Costa Rica vive una época en la que las pruebas también mienten. Audios de WhatsApp, capturas de pantalla, videos y documentos digitales circulan como si fueran verdad revelada.
En los últimos meses, una exministra aportó grabaciones privadas para sustentar acusaciones contra figuras del gobierno, y presuntas víctimas del director del OIJ entregaron fotos, audios y chats que se publicaron casi en tiempo real.
Pero una pregunta esencial quedó sin responder: ¿alguien verificó científicamente que ese material fuera auténtico? El periodismo –y la justicia– no pueden basarse en la fe. En una era en que cualquiera puede editar un audio, falsificar un chat o alterar la fecha de un archivo, la autenticidad no se presume; se demuestra. Y esa demostración requiere más que intuición o confianza personal: necesita rigor técnico, pericia digital y protocolos.
Aclaremos algo desde el inicio: este llamado a la verificación no deslegitima denuncias ni desautoriza a víctimas. Tampoco defiende a posibles responsables de delitos. Es, precisamente, una defensa de todos: de las víctimas verdaderas, de los acusados inocentes y, sobre todo, de la credibilidad de los medios.
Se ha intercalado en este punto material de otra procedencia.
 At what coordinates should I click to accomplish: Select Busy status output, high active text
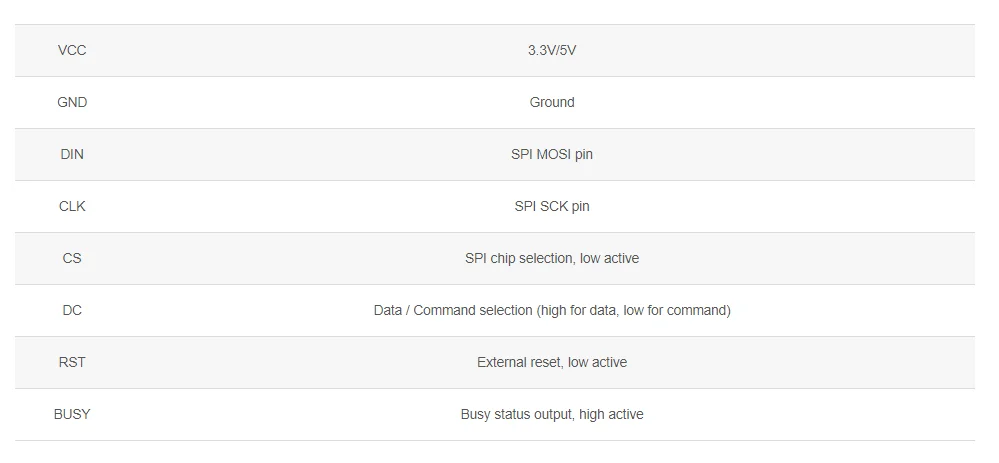552,414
Cuando la verificación falla, todos pierden. Hoy, los medios están publicando –con demasiada frecuencia– fragmentos reenviados por terceros, archivos editados o pantallazos sin origen claro.
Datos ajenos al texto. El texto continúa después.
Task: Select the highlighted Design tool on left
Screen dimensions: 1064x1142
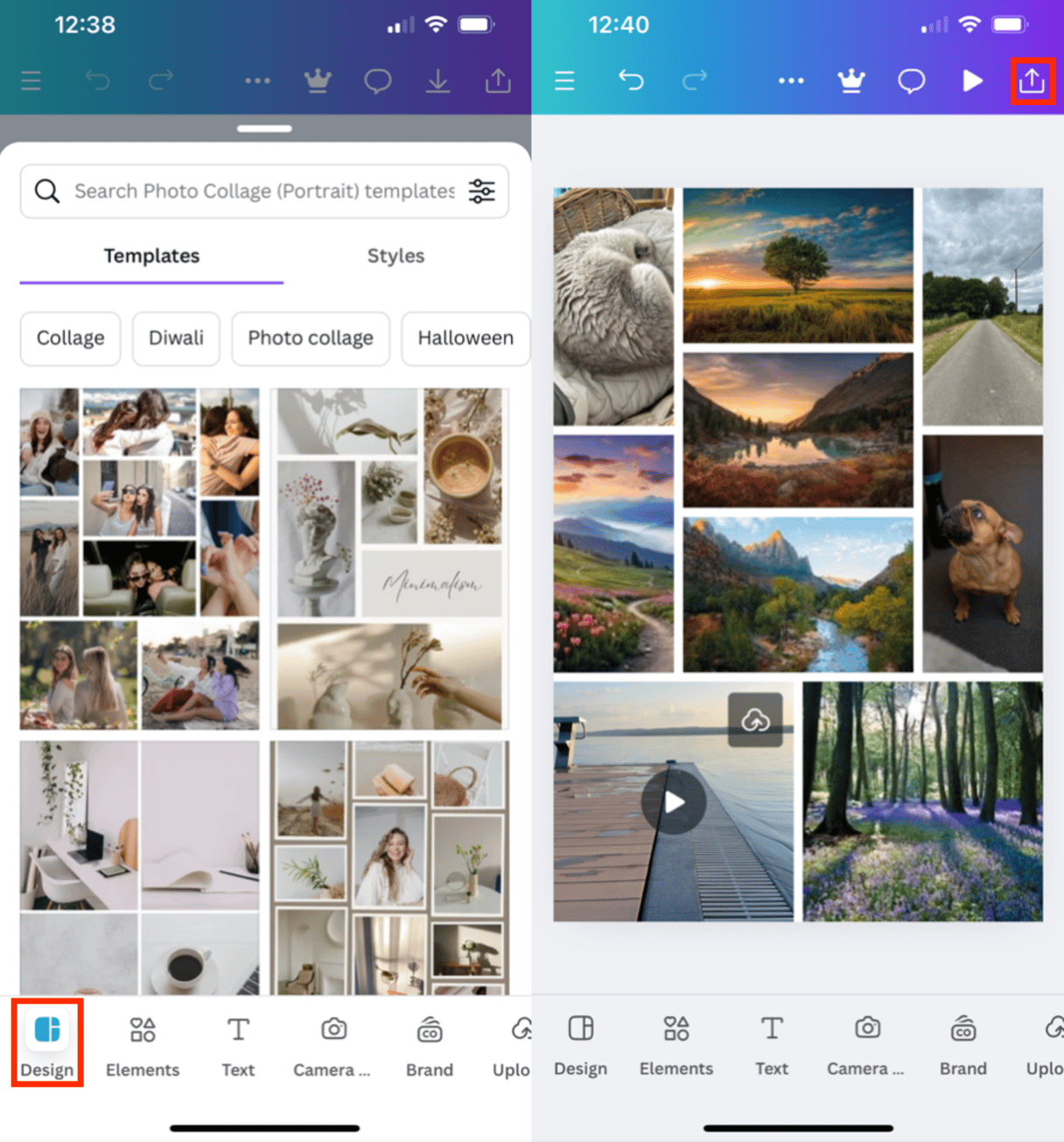Action: pyautogui.click(x=47, y=1043)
Y, cada vez más, las “fuentes” entregan material que ellas mismas grabaron o seleccionaron. Eso no las vuelve deshonestas, pero sí obliga a los periodistas a hacer lo que nadie más hará: someter ese material a una revisión técnica rigurosa.
En redacciones internacionales, esto no es optativo: es norma. El equipo de investigaciones visuales de The New York Times, por ejemplo, ha reconstruido ataques aéreos en Siria y ejecuciones en Myanmar usando análisis forense de video y audio.
La BBC y The Guardian lo aplican para autentificar grabaciones de abusos policiales. Amnistía Internacional y Forensic Architecture lo han usado para documentar crímenes de guerra en Ucrania y Gaza.
Todos ellos parten del mismo principio: no hay historia tan urgente como para renunciar a la certeza de los hechos. El llamado “análisis forense de medios” no es ciencia ficción. Es el conjunto de técnicas que permite determinar si un video, un audio o un documento fue manipulado, reexportado o fabricado.
Combina observación humana, conocimiento del contexto y análisis técnico. Y sobre todo, asume algo que a veces olvidamos: la prueba digital también puede mentir.
En Costa Rica, estas prácticas todavía no forman parte de los protocolos periodísticos ni judiciales. Las redacciones publican lo que circula; los tribunales reciben lo que se viraliza.
Y el riesgo es enorme: convertir el juicio público en una réplica del grupo de WhatsApp. Nadie espera que cada periodista sea perito digital. Pero sí que cada medio –y cada fiscalía– adopte estándares mínimos: pedir el archivo original, comprobar su trazabilidad, y consultar a especialistas independientes cuando lo que está en juego es la reputación o la justicia.
La confianza personal no sustituye el método científico
El rigor técnico no debilita el periodismo, lo protege. Permite que las denuncias reales se sostengan frente a los tribunales y la historia, y que las falsas no destruyan reputaciones. Porque la duda, cuando se ejerce con método, no es cinismo, es responsabilidad. En una época en que la manipulación digital se volvió cotidiana, el periodismo debe ser el primer filtro, no el primer altavoz.
La verdad necesita defensa técnica. Y la defensa técnica exige una ética implacable: verificar, incluso cuando la historia parece cierta. Solo así se preserva lo más valioso que tiene la prensa: la confianza pública.
Antonio Jiménez es periodista especializado en investigación, contenido multiplataforma y medios digitales.